Master Linux Firewalls: Complete iptables & firewalld Configuration Guide

iptables and firewalld configuration complete guide

1. Firewall Basics

1.1 What is a firewall

Firewall is a network security device that monitors and controls traffic based on predefined rules. Linux mainly has two firewall solutions: iptables and firewalld.

1.2 iptables vs firewalld

iptables : traditional Linux firewall tool that directly manipulates the netfilter framework.

firewalld : dynamic firewall manager offering higher‑level abstraction and dynamic configuration.

2. iptables Details

2.1 Basic Concepts

2.1.1 Tables

filter : default table for filtering packets.

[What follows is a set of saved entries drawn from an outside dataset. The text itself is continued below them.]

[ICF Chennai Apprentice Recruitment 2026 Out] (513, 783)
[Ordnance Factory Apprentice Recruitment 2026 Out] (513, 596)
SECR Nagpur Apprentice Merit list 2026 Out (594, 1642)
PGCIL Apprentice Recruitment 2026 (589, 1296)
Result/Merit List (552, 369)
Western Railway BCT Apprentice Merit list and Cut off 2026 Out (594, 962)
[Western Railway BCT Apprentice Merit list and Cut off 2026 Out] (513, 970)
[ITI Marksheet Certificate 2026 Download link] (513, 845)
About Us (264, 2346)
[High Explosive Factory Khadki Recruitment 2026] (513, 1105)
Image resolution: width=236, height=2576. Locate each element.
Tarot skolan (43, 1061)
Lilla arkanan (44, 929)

nat : for network address translation.

mangle : for modifying packet header fields.

raw : for connection tracking configuration.

2.1.2 Chains

INPUT : handles inbound packets.

OUTPUT : handles outbound packets.

FORWARD : handles forwarded packets.

PREROUTING : processes packets before routing decision.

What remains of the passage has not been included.